Ariana Grande and Jonathan Bailey to reunite on the London stage

Ariana Grande is officially stepping onto the London stage. The singer, actor and pop-culture fixture is set to make her UK stage debut in a revival of Stephen Sondheim’s Pulitzer Prize-winning musical, Sunday in the Park With George, starring opposite her Wicked co-star Jonathan Bailey. The production will run at the Barbican Centre in summer 2027.
After months of speculation, the now-confirmed project reunites Grande and Bailey following their turns as Glinda and Fiyero in the two-part Wicked film adaptation. Bailey all but sealed the announcement on 14 January by sharing a teasing Instagram post of the pair seated in front of George Seurat’s ‘A Sunday Afternoon on the Island of La Grande Jatte’, the painting that inspired Sondheim’s musical. The caption? A line from the show itself: “All it has to be is good.”

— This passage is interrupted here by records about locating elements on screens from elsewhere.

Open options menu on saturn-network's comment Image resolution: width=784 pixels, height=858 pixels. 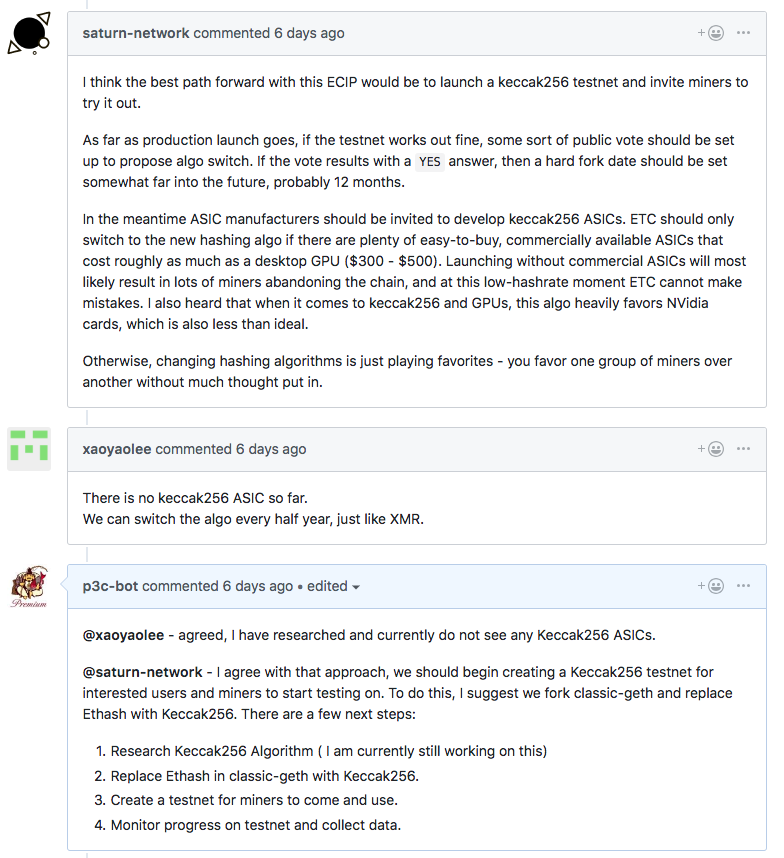[x=743, y=33]

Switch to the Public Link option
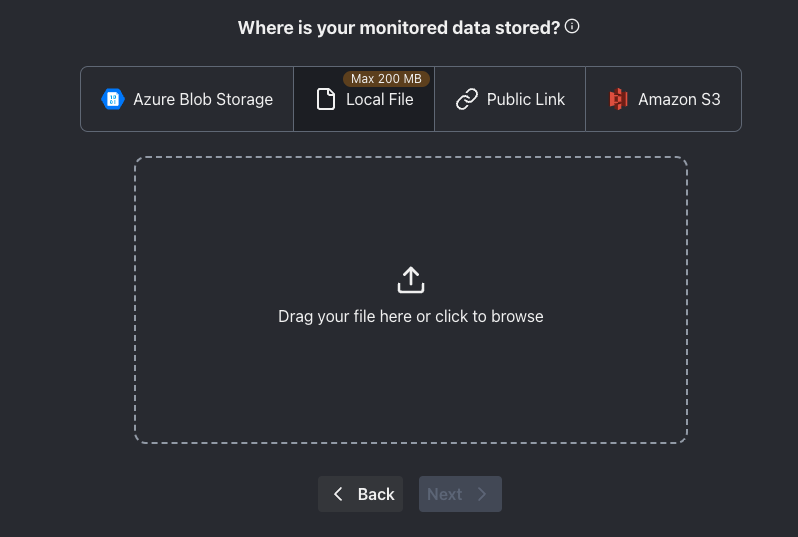pos(510,99)
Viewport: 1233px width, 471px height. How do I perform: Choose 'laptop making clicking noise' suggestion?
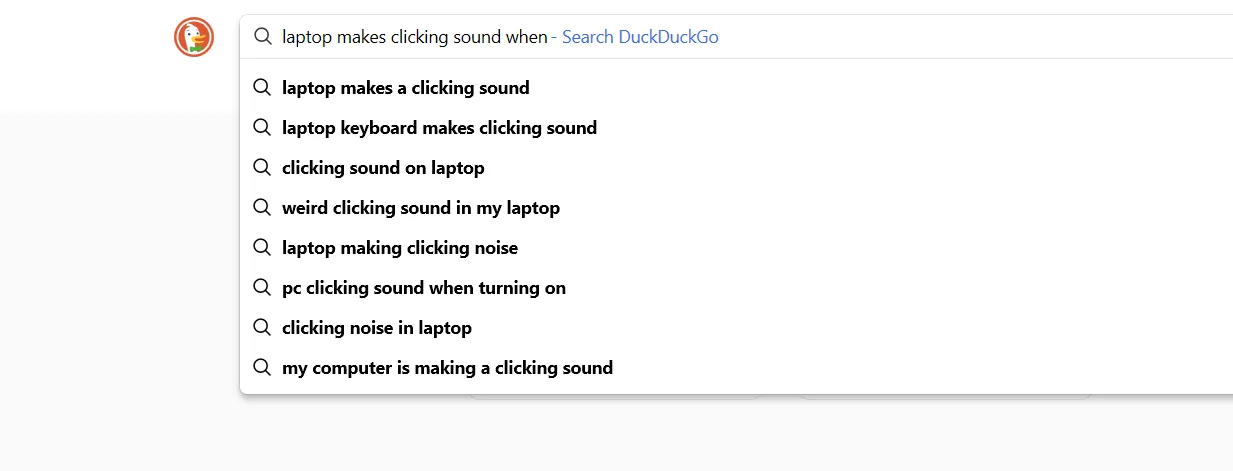(400, 248)
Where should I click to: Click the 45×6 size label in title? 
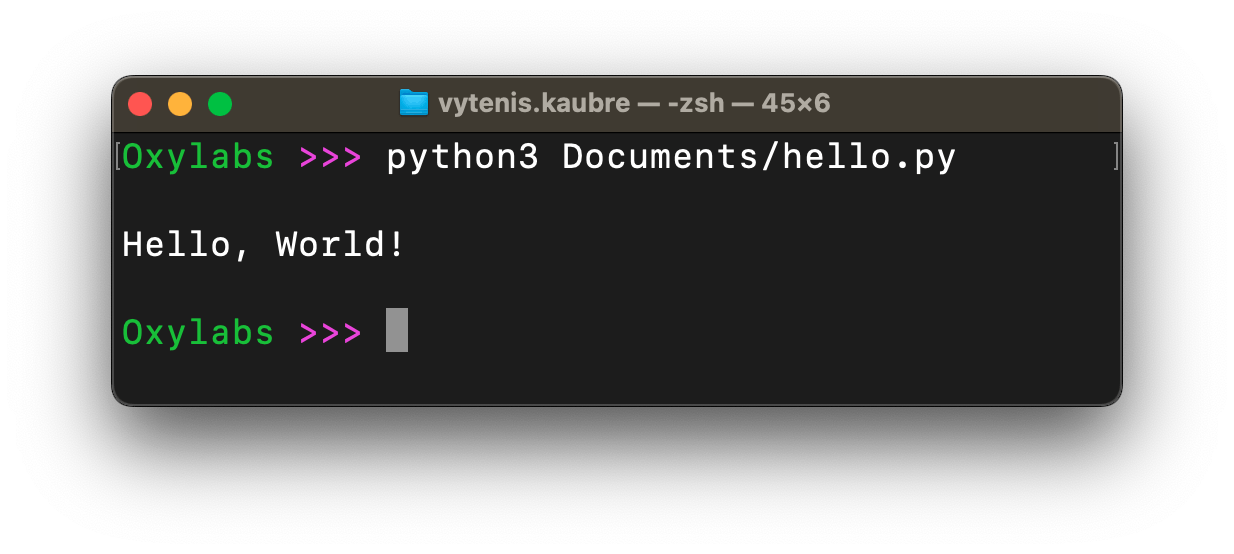(796, 103)
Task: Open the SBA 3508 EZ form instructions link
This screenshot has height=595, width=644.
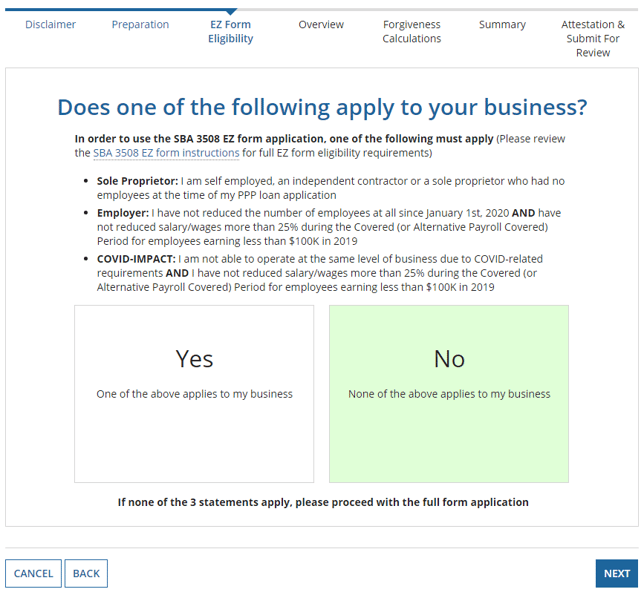Action: [166, 153]
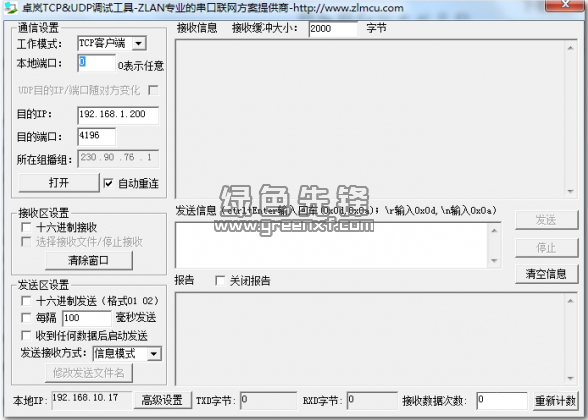The width and height of the screenshot is (588, 420).
Task: Click the 清除窗口 button
Action: (89, 260)
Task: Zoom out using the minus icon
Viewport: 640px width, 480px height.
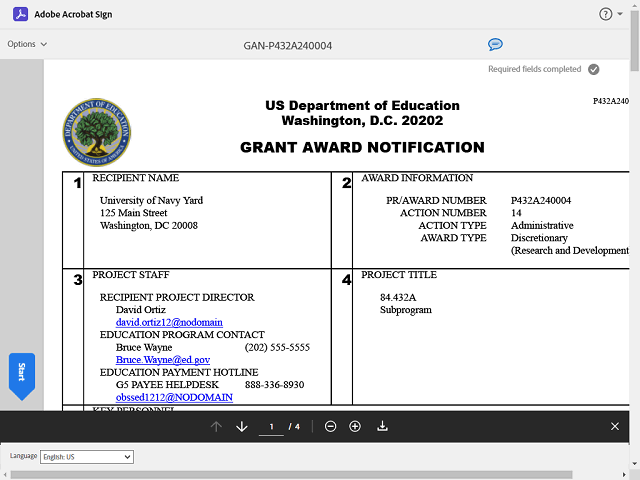Action: pyautogui.click(x=331, y=427)

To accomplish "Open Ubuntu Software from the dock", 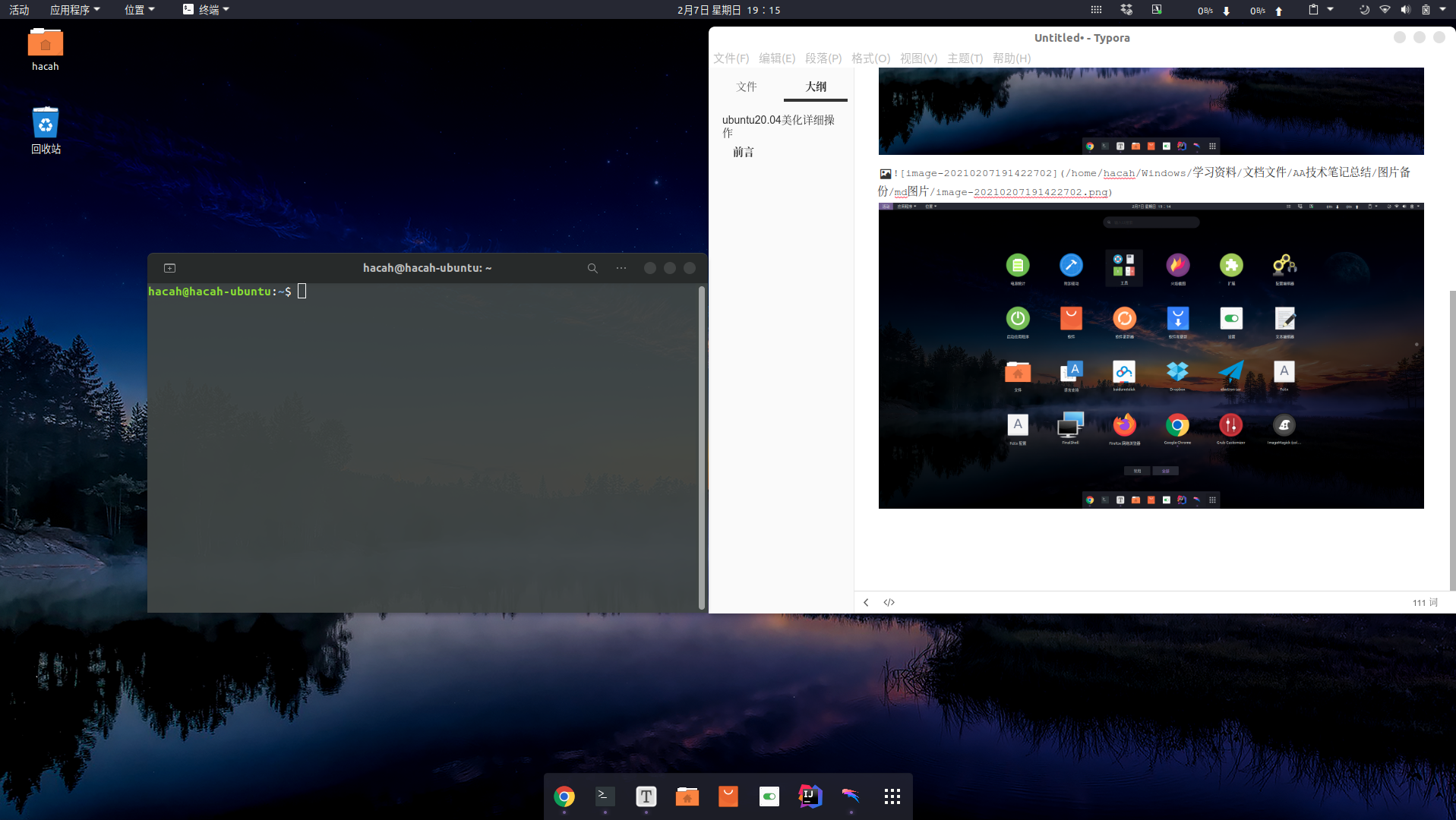I will click(728, 796).
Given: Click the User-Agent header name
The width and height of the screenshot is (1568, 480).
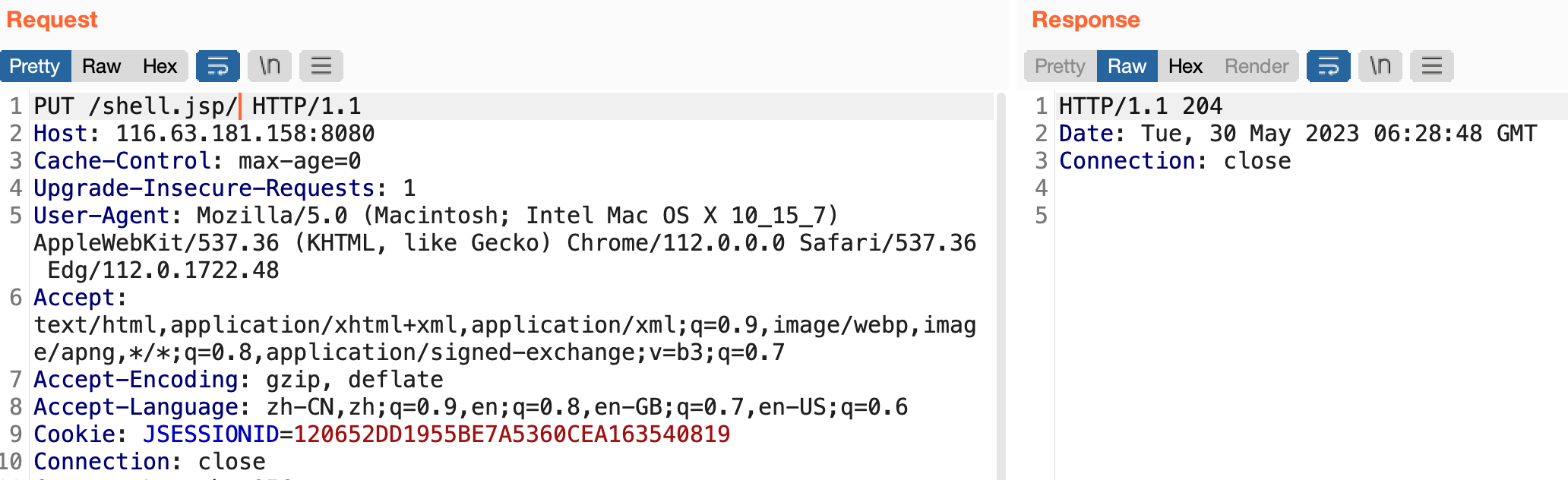Looking at the screenshot, I should click(101, 216).
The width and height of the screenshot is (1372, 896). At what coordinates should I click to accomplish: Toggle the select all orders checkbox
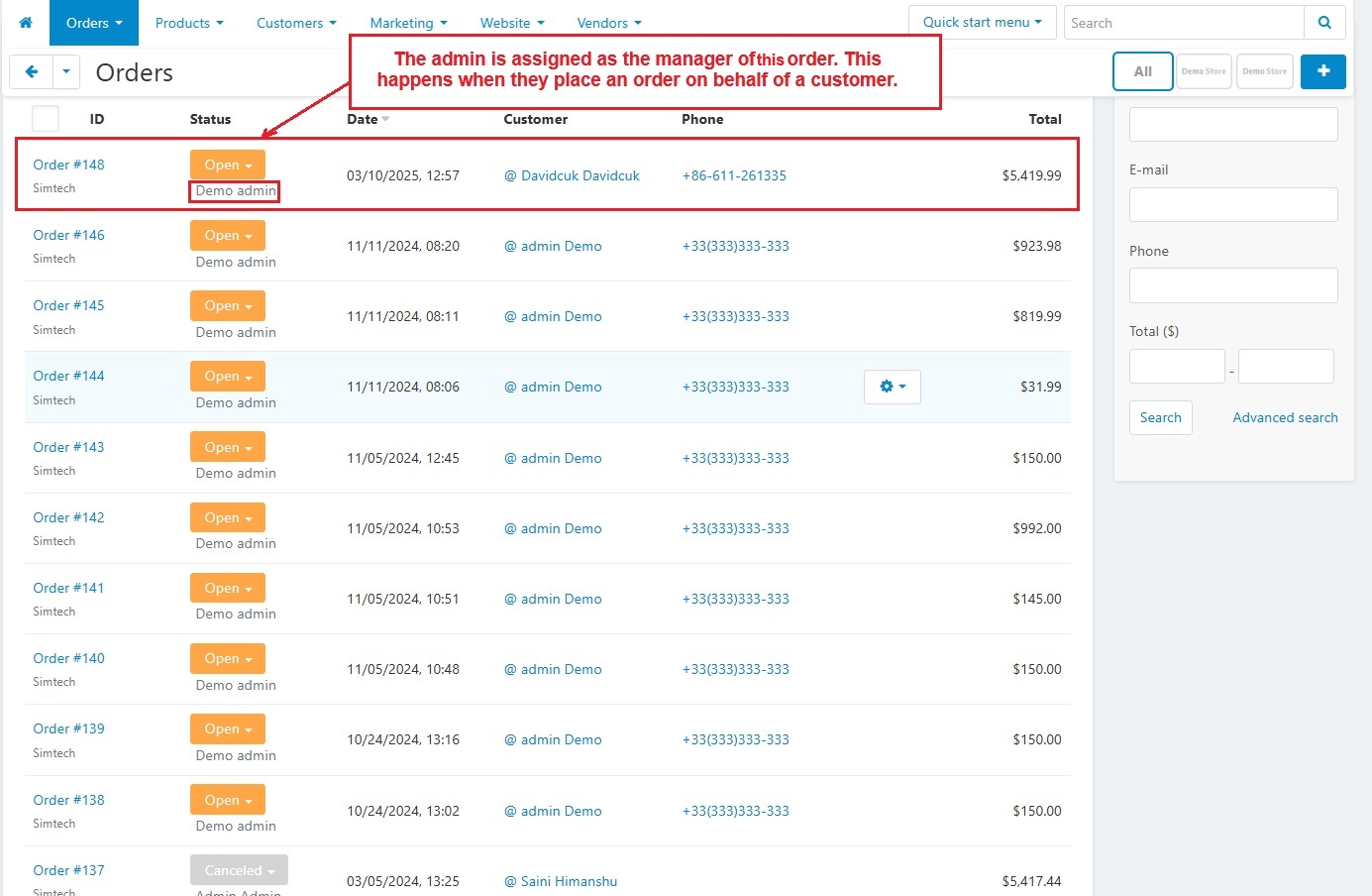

Originally premiering on Broadway in 1984, Sunday in the Park With George remains one of Sondheim’s most formally ambitious and emotionally resonant works, a musical about obsession, artistry and the lonely, consuming act of creation. Written with longtime collaborator James Lapine, the musical centres around George, a fictionalised version of Seurat and, generations later, his great-grandson, exploring the challenges in understanding life and art. The revival will be designed by Tom Scutt, whose recent credits include the current revival of Into the Woods at the Bridge Theatre, signalling a visually ambitious approach to Sondheim’s painterly world.
The revival will be directed by Marianne Elliott, reuniting her with Bailey on her Olivier Award-winning production of Company in 2018. Since then, Bailey’s career has shifted into a different gear entirely, from Bridgerton heartthrob to blockbuster musical star in Wicked. The Barbican production will also mark his return to the London stage following his recent turn as Richard II in the Shakespeare play at the Bridge Theatre, further cementing his acting range. Returning to Sondheim feels less like a step back and more of a flex.
For Grande, the Barbican production marks a significant career milestone. While she has long been associated with Broadway, having made her debut in 13 as a teenager, Sunday in the Park with George will be her first time performing on a London stage. It’s a move that feels deliberate: a prestige theatre role, a Sondheim score and a space that rewards intimacy over spectacle.

Online, reaction to the reunion has been predictably unhinged. Fellow performers flooded the comments of Bailey’s post, with Heartstopper’s Joe Locke summing up the collective mood with an iconic “Yes yes yes yes yes yes yes yes yes.” Rachel Zegler, who recently starred in Evita, echoed the excitement with a “Yeah” alongside Broadway icon Lea Salonga, while theatre fans celebrated the collision of two modern musical-theatre powerhouses. Two Wicked stars. A Sondheim revival. Ariana Grande at the Barbican. The maths are mathing.
Before stepping into Seurat’s world in 2027, Grande will return to London this summer for a ten-night run at the O2 Arena as part of her Eternal Sunshine tour. Back at the Barbican, the production will be produced by Empire Street Productions and presented in association with the venue, with further casting yet to be announced. Tickets are set to go on sale in May.
If Bailey’s caption is anything to go by, expectations are already sky-high. ‘All it has to be is good’ might be the case, but with this cast and creative team, it’s shaping up to be something far more compelling than that. It’s already giving a theatre-meets-pop-culture moment.